Nach Angaben des Anwalts der Dissidentin wurde die Anklageschrift bei der Verhandlung am 4. September vor einem Teheraner Revolutionsgericht verlesen. Wegen ihrer Aktivitäten als Online-Dissidentin und Menschenrechtsaktivistin wurde Ahari in folgenden Punkten angeklagt: Feindschaft gegen Gott – „Moharebeh“ (nach Artikel 186 des islamischen Strafgesetzbuches), Versammlung und geheime Verabredung zur Durchführung eines Verbrechens (nach Artikel 610), Propaganda gegen das Regime (Artikel 500) und Störung der öffentlichen Ordnung (Artikel 618).

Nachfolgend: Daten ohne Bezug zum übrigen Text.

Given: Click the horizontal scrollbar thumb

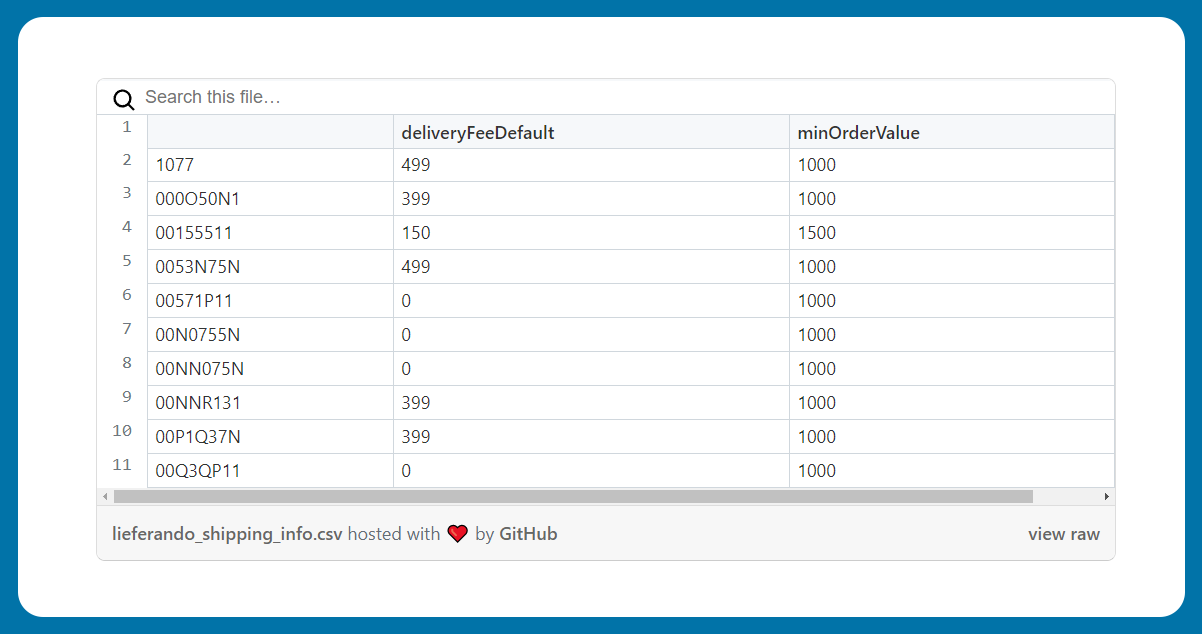Looking at the screenshot, I should 572,496.
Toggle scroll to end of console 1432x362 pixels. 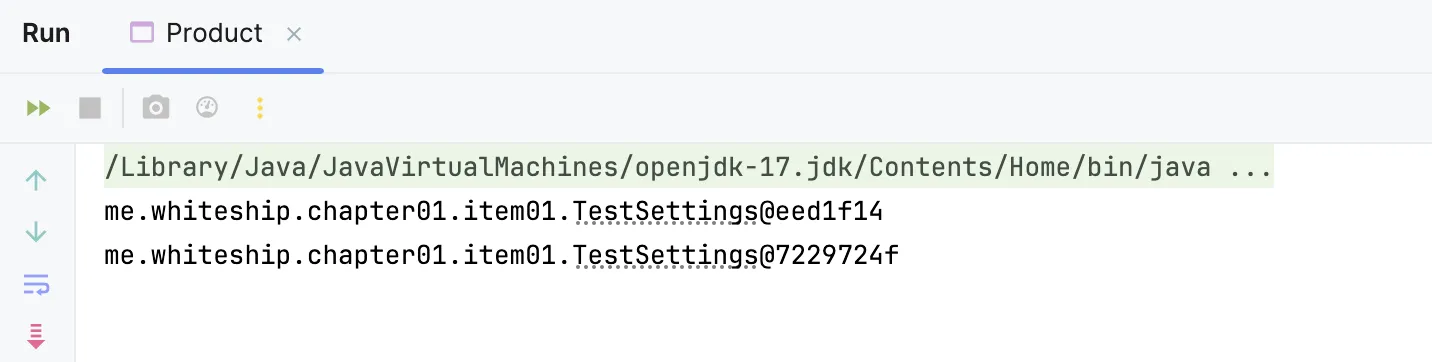pyautogui.click(x=36, y=336)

Aus der Sicht von ROG hat die 26-jährige Aktivistin lediglich von ihrem Recht auf Rede-, Meinungs- und Versammlungsfreiheit Gebrauch gemacht.

 

Shiva Nazar Ahari, Gründungsmitglied der Menschrechtsorganisation „Committee of Human Rights Reporters“ (CHRR) und Herausgeberin der Website „Azad Zan“ („Frauenbefreiung“) wurde bereits mehrmals inhaftiert. Auch nach ihrer vorletzten Festnahme am 14. Juni 2009 kam sie nach einigen Monaten gegen eine Kaution frei. Damals belief sich die Summe auf 300 Millionen Toman (Achtung Korrektur der Umrechnung: rund 230.000 Euro). Die Kautionssummen stellen eine große Belastung für Ahari und deren Familie dar, da sie ihren Besitz verpfänden mussten.

 

Zur Unterstützung der Menschenrechtlerin hatte ROG im August eine Petition lanciert: 3.770 Menschen aus 60 unterschiedlichen Ländern hatten den Online-Appell an die iranischen Justizbehörden unterzeichnet. Rund 40 Aktivisten folgten am 2. September dem Aufruf von ROG und versammelten sich zur Übergabe der Petition vor der iranischen Botschaft in Berlin. Die Demonstrantinnen und Demonstranten trugen Masken mit dem Gesicht der Menschenrechtsaktivistin und Bloggerin. Sie forderten in Sprechchören deren Freilassung und die ihrer zahlreichen ebenfalls inhaftierten Kolleginnen und Kollegen. Schließlich wurden die Unterschriften bei der Botschaft abgegeben.